Profile Image for Elizabeth Andrew.
Author 8 books140 followers
October 6, 2015
I had to laugh at Griffiths--this is about the most intellectual rendering of a spiritual life I've ever seen! With two exceptions, every major turning point in his life was instigated by a book. I found this abstract journey strangely compelling, however, and was intrigued by his circuitous, academic path into the life of faith. I'm curious to read his later work, as I found the theology of his early conversion too dismissive of the physical and relational world for my tastes. Down with dualism!

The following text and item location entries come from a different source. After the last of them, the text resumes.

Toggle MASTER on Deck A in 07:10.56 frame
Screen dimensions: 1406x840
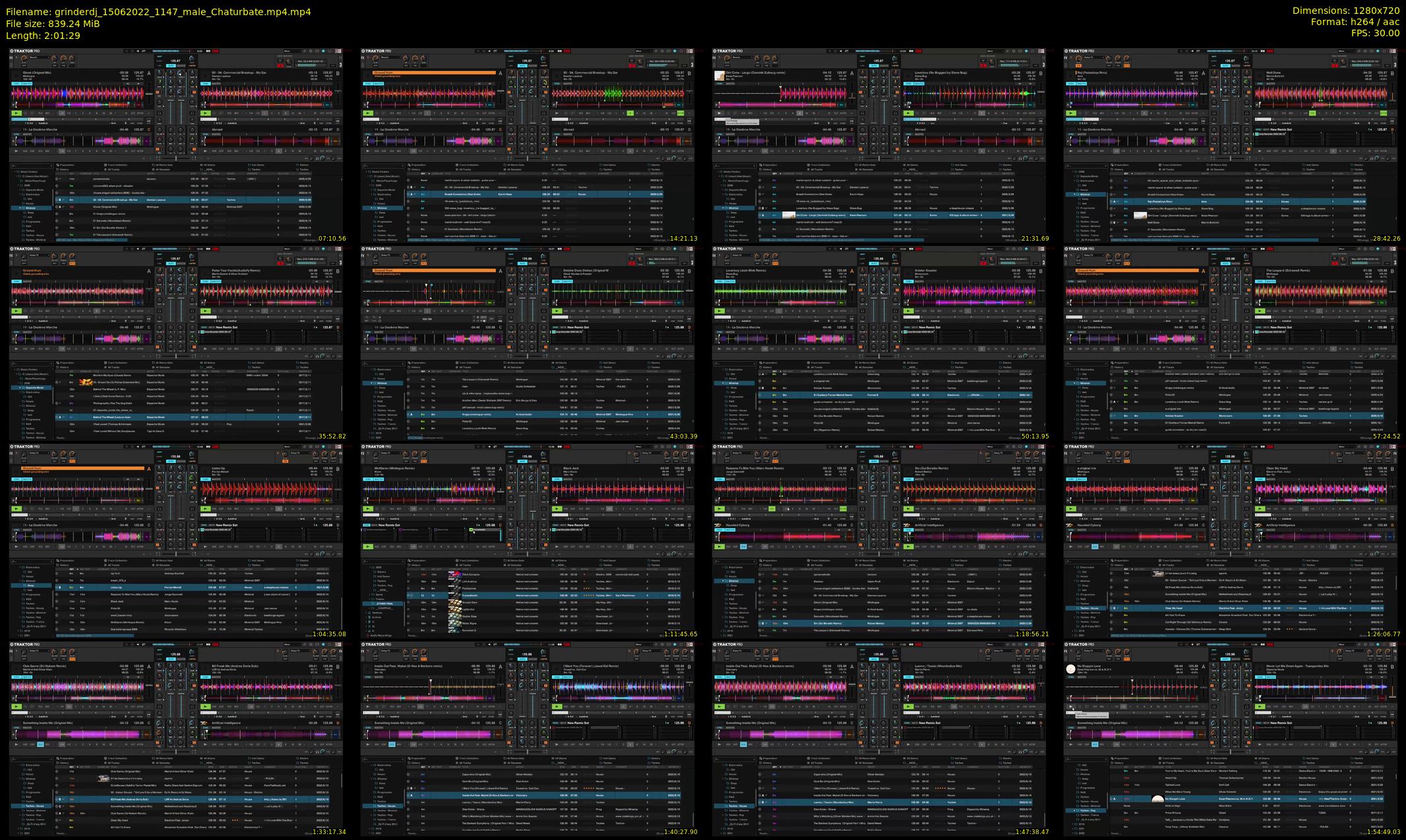[x=27, y=84]
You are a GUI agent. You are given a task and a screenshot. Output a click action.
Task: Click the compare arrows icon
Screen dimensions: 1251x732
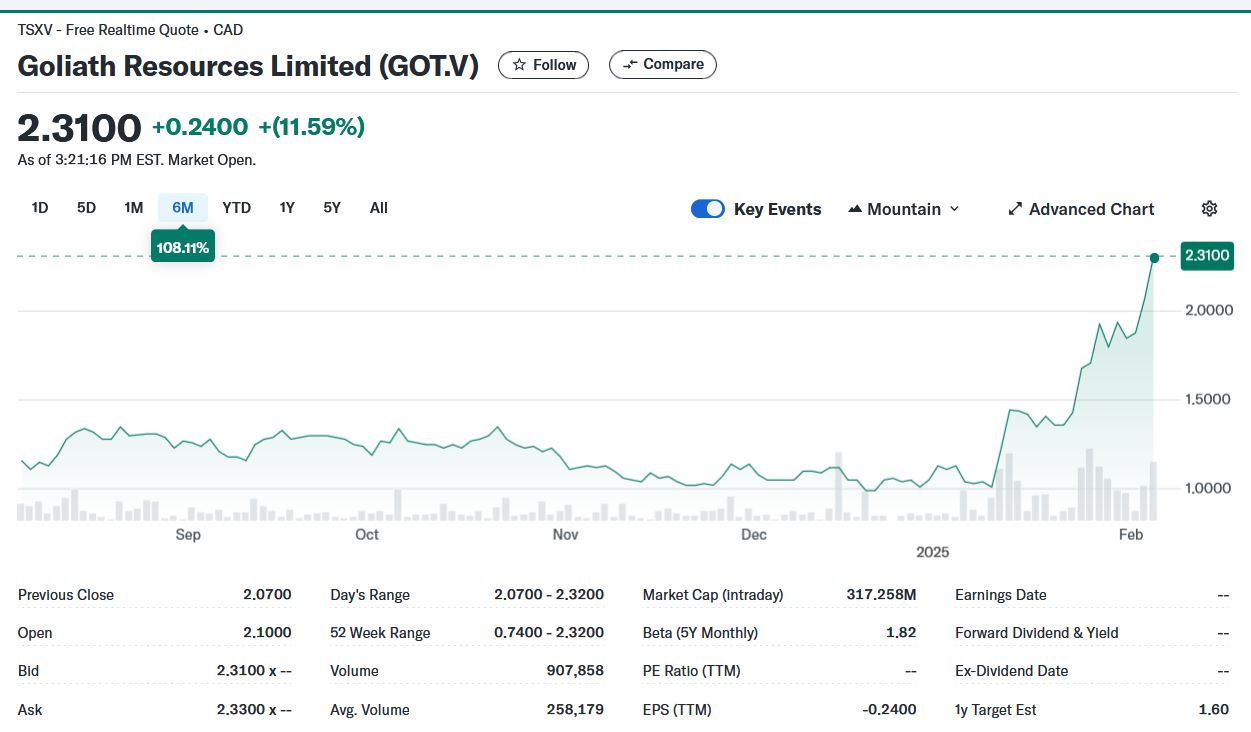[x=629, y=65]
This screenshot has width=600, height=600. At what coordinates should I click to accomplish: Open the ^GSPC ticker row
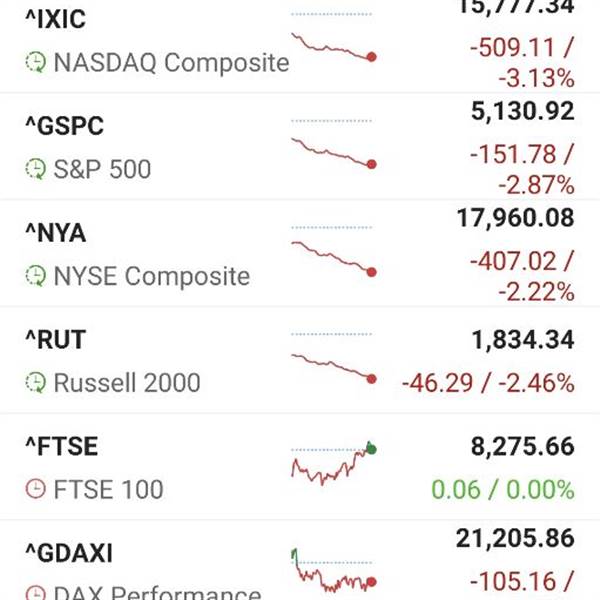pos(300,146)
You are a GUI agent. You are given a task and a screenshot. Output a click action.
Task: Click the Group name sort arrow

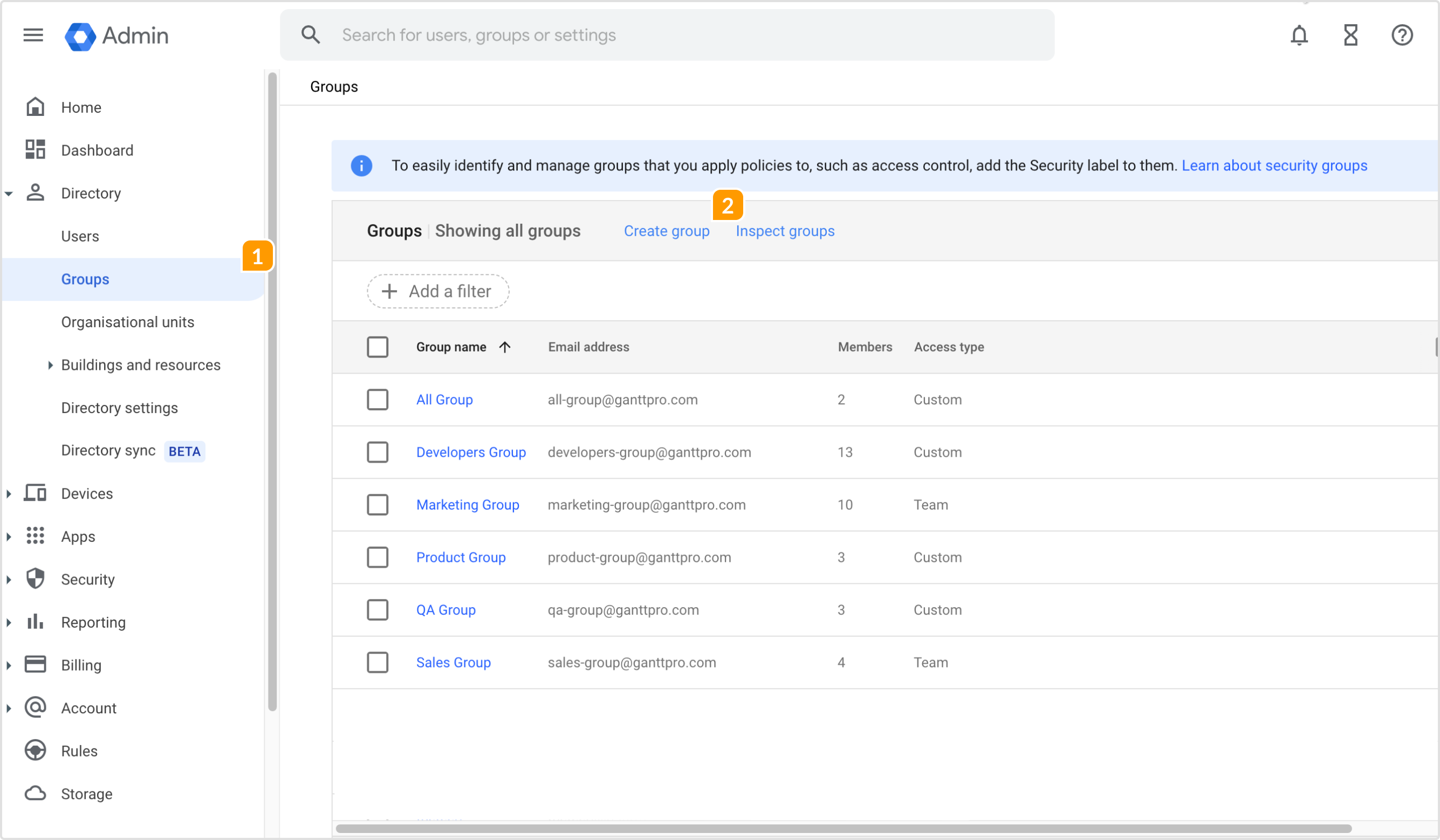click(505, 347)
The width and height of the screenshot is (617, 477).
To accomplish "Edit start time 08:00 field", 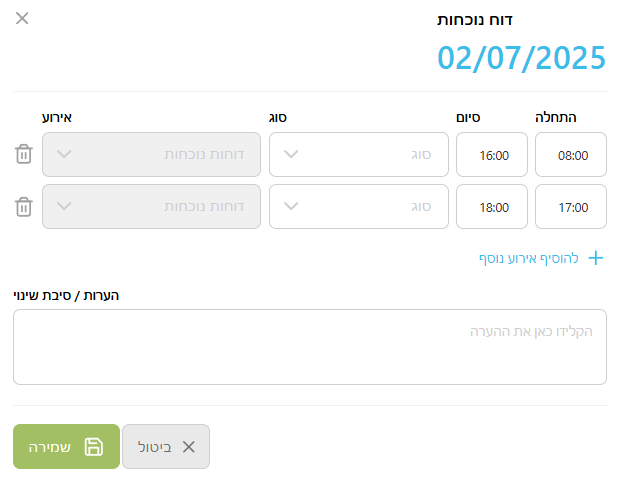I will point(571,155).
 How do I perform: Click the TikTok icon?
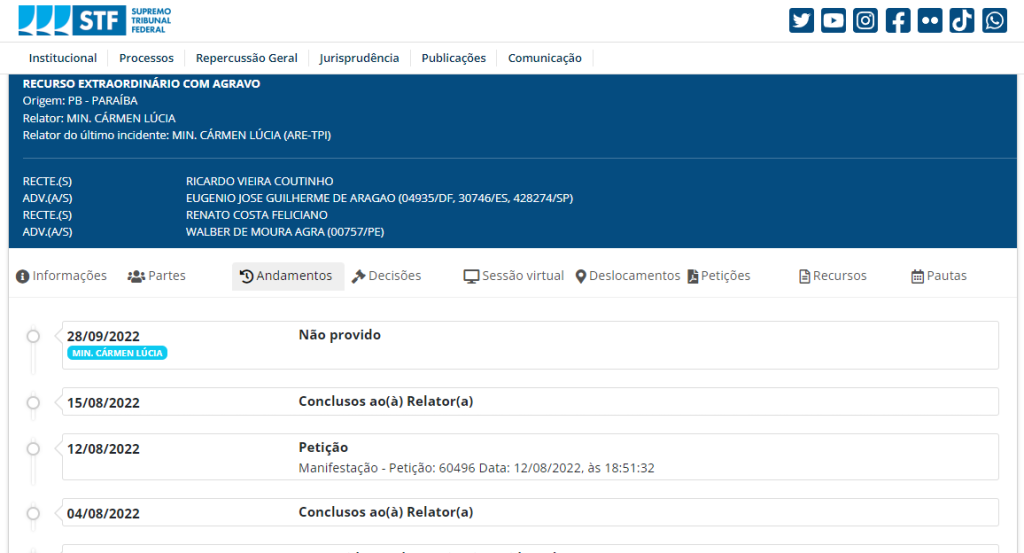point(962,20)
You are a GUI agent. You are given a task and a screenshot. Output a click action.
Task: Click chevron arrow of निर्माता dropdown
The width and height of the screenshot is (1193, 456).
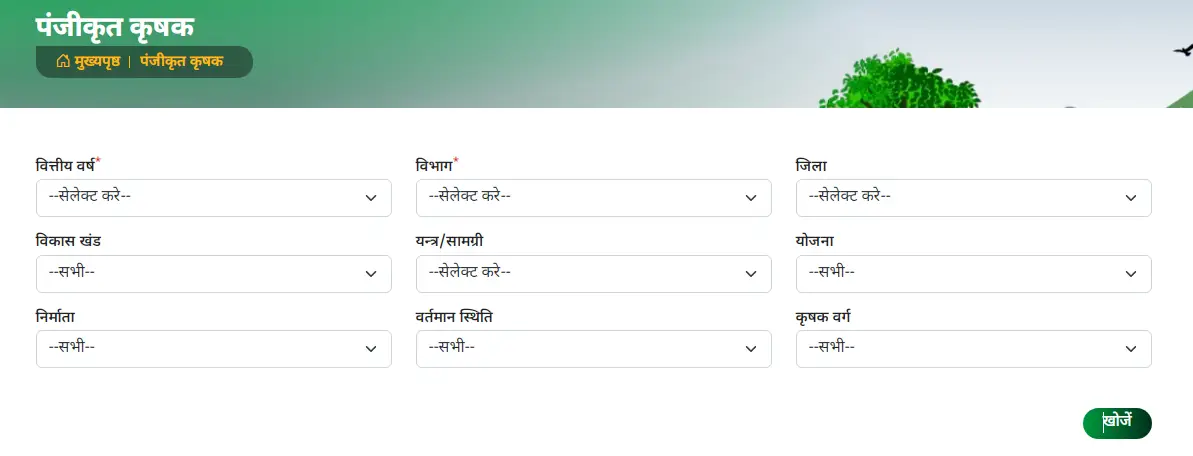point(371,349)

During most of our waking hours we live on the surface of our being in contact with all the different things which are presented to our senses. Sometimes when we are deep in conversation with a friend or reading a book or perhaps in a dangerous situation, we lose the sense of time and enter into a deeper region of the soul, where it is withdrawn from the outer world: but we are still not far from the surface. Beyond this, beyond all thought and feeling and imagination, there is an inner sanctuary into which we scarcely ever enter. It is the ground or substance of the soul, where all the faculties have their roots, and which is the very centre of our being. It is here that the soul is at all times in direct contact with God. For behind all the phenomena of the world, behind the sights and sounds, behind the forms and energies of nature, there is the ever active presence of God, which sustainst them in their being and moves them to act. --Bede Griffith, The Golden String 116
Profile Image for Eileen.
538 reviews21 followers
April 11, 2014
Autobiography of a young English man, a student and later friend of C. S. Lewis, who becomes converted from not much of anything to Catholicism, joining a monastery almost immediately after. He later starts a Christian monastery in India with the commitment to include as much as possible of the local language, customs, and using the form of the Hindu ashram. This book ends before he gets to India, though, so I'm planning to read the sequel: Marriage of East and West. Very interesting reading. I had a hard time putting it down at night to go to bed.
5 reviews
September 8, 2013
Read - and loved - in my idealistic youth. The combination of beautiful English writing and selfless seeking moved me enormously back then. It may be a mistake to reread it however!